(The task)
Every record below is to be reproduced exactly.

(Dataset records)
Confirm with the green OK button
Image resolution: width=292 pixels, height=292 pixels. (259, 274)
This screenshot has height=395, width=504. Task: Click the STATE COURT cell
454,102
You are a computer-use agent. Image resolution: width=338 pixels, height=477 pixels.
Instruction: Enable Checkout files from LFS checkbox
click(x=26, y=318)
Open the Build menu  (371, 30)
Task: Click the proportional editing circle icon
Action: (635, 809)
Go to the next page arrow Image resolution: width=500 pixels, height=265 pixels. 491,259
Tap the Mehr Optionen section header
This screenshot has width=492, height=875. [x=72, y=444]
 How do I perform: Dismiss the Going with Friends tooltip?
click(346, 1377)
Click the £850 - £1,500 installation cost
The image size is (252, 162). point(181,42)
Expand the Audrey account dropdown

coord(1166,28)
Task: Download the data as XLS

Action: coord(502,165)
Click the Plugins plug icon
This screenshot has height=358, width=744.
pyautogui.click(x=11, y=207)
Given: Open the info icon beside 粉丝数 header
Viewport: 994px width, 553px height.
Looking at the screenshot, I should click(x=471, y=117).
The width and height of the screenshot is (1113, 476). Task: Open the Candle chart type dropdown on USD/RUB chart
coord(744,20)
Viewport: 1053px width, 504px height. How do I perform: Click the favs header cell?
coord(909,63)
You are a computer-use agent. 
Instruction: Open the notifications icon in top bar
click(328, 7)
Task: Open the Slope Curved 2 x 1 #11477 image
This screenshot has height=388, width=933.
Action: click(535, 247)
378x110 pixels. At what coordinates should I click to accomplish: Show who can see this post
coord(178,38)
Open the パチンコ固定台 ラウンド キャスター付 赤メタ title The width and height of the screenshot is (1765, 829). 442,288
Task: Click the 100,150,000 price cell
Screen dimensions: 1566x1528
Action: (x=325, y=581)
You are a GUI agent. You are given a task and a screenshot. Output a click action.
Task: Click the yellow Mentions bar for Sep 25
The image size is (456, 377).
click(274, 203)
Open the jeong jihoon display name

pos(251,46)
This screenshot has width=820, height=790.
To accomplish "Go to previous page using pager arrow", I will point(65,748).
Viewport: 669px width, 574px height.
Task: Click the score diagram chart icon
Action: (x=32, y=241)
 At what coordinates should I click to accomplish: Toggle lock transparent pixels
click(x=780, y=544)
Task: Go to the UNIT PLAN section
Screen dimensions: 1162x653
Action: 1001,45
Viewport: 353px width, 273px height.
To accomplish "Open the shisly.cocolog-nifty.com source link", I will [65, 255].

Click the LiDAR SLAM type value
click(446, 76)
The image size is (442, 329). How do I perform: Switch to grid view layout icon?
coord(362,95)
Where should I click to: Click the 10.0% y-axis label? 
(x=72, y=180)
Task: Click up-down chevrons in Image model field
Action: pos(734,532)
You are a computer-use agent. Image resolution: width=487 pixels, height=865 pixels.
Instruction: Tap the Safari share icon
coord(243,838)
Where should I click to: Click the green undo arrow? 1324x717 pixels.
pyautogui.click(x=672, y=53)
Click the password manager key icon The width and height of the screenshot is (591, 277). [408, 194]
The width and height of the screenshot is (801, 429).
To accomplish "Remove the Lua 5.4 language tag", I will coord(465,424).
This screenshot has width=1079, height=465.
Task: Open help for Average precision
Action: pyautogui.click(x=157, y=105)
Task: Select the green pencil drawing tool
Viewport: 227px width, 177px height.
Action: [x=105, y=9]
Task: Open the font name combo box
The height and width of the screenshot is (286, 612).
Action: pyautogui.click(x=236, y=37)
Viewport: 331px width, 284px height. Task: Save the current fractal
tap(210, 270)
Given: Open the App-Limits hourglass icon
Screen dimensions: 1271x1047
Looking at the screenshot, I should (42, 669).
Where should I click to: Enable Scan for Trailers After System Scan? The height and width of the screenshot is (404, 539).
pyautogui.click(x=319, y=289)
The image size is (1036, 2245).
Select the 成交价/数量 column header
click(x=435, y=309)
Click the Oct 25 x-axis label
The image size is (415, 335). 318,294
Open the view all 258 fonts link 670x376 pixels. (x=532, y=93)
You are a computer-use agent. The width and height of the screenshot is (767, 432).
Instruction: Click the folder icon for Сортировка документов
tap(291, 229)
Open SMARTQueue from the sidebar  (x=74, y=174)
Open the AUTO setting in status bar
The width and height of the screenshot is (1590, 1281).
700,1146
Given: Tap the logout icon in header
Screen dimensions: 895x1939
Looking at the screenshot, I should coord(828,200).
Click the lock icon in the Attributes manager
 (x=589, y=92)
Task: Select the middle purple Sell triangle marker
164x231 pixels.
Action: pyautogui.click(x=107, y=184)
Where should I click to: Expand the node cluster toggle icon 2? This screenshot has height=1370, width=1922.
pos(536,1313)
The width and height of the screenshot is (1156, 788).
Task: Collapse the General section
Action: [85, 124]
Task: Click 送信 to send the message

(Finished task)
Confirm with the green OK button
Image resolution: width=292 pixels, height=292 pixels. (259, 274)
This screenshot has height=395, width=504. Task: Click the STATE COURT cell
454,102
You are a computer-use agent. Image resolution: width=338 pixels, height=477 pixels.
Instruction: Enable Checkout files from LFS checkbox
click(x=26, y=318)
Open the Build menu  (371, 30)
Task: Click the proportional editing circle icon
Action: (635, 809)
Go to the next page arrow Image resolution: width=500 pixels, height=265 pixels. 491,259
Tap the Mehr Optionen section header
This screenshot has width=492, height=875. [x=72, y=444]
 How do I perform: Dismiss the Going with Friends tooltip?
click(346, 1377)
Click the £850 - £1,500 installation cost
The image size is (252, 162). point(181,42)
Expand the Audrey account dropdown

coord(1166,28)
Task: Download the data as XLS

Action: coord(502,165)
Click the Plugins plug icon
This screenshot has height=358, width=744.
pyautogui.click(x=11, y=207)
Given: Open the info icon beside 粉丝数 header
Viewport: 994px width, 553px height.
Looking at the screenshot, I should click(x=471, y=117).
The width and height of the screenshot is (1113, 476). Task: Open the Candle chart type dropdown on USD/RUB chart
coord(744,20)
Viewport: 1053px width, 504px height. How do I perform: Click the favs header cell?
coord(909,63)
You are a computer-use agent. 
Instruction: Open the notifications icon in top bar
click(328, 7)
Task: Open the Slope Curved 2 x 1 #11477 image
This screenshot has height=388, width=933.
Action: click(535, 247)
378x110 pixels. At what coordinates should I click to accomplish: Show who can see this post
coord(178,38)
Open the パチンコ固定台 ラウンド キャスター付 赤メタ title The width and height of the screenshot is (1765, 829). 442,288
Task: Click the 100,150,000 price cell
Screen dimensions: 1566x1528
Action: (x=325, y=581)
You are a GUI agent. You are given a task and a screenshot. Output a click action.
Task: Click the yellow Mentions bar for Sep 25
The image size is (456, 377).
click(274, 203)
Open the jeong jihoon display name

pos(251,46)
This screenshot has width=820, height=790.
To accomplish "Go to previous page using pager arrow", I will point(65,748).
Viewport: 669px width, 574px height.
Task: Click the score diagram chart icon
Action: (x=32, y=241)
 At what coordinates should I click to accomplish: Toggle lock transparent pixels
click(x=780, y=544)
Task: Go to the UNIT PLAN section
Screen dimensions: 1162x653
Action: 1001,45
Viewport: 353px width, 273px height.
To accomplish "Open the shisly.cocolog-nifty.com source link", I will [65, 255].

Click the LiDAR SLAM type value
click(446, 76)
The image size is (442, 329). How do I perform: Switch to grid view layout icon?
coord(362,95)
Where should I click to: Click the 10.0% y-axis label? 
(x=72, y=180)
Task: Click up-down chevrons in Image model field
Action: pos(734,532)
You are a computer-use agent. Image resolution: width=487 pixels, height=865 pixels.
Instruction: Tap the Safari share icon
coord(243,838)
Where should I click to: Click the green undo arrow? 1324x717 pixels.
pyautogui.click(x=672, y=53)
Click the password manager key icon The width and height of the screenshot is (591, 277). [408, 194]
The width and height of the screenshot is (801, 429).
To accomplish "Remove the Lua 5.4 language tag", I will coord(465,424).
This screenshot has width=1079, height=465.
Task: Open help for Average precision
Action: pyautogui.click(x=157, y=105)
Task: Select the green pencil drawing tool
Viewport: 227px width, 177px height.
Action: [x=105, y=9]
Task: Open the font name combo box
The height and width of the screenshot is (286, 612).
Action: pyautogui.click(x=236, y=37)
Viewport: 331px width, 284px height. Task: Save the current fractal
tap(210, 270)
Given: Open the App-Limits hourglass icon
Screen dimensions: 1271x1047
Looking at the screenshot, I should (42, 669).
Where should I click to: Enable Scan for Trailers After System Scan? The height and width of the screenshot is (404, 539).
pyautogui.click(x=319, y=289)
The image size is (1036, 2245).
Select the 成交价/数量 column header
click(x=435, y=309)
Click the Oct 25 x-axis label
The image size is (415, 335). 318,294
Open the view all 258 fonts link 670x376 pixels. (x=532, y=93)
You are a computer-use agent. The width and height of the screenshot is (767, 432).
Instruction: Click the folder icon for Сортировка документов
tap(291, 229)
Open SMARTQueue from the sidebar  (x=74, y=174)
Open the AUTO setting in status bar
The width and height of the screenshot is (1590, 1281).
700,1146
Given: Tap the logout icon in header
Screen dimensions: 895x1939
Looking at the screenshot, I should coord(828,200).
Click the lock icon in the Attributes manager
 (x=589, y=92)
Task: Select the middle purple Sell triangle marker
164x231 pixels.
Action: pyautogui.click(x=107, y=184)
Where should I click to: Expand the node cluster toggle icon 2? This screenshot has height=1370, width=1922.
pos(536,1313)
The width and height of the screenshot is (1156, 788).
Task: Collapse the General section
Action: [85, 124]
Task: Click 送信 to send the message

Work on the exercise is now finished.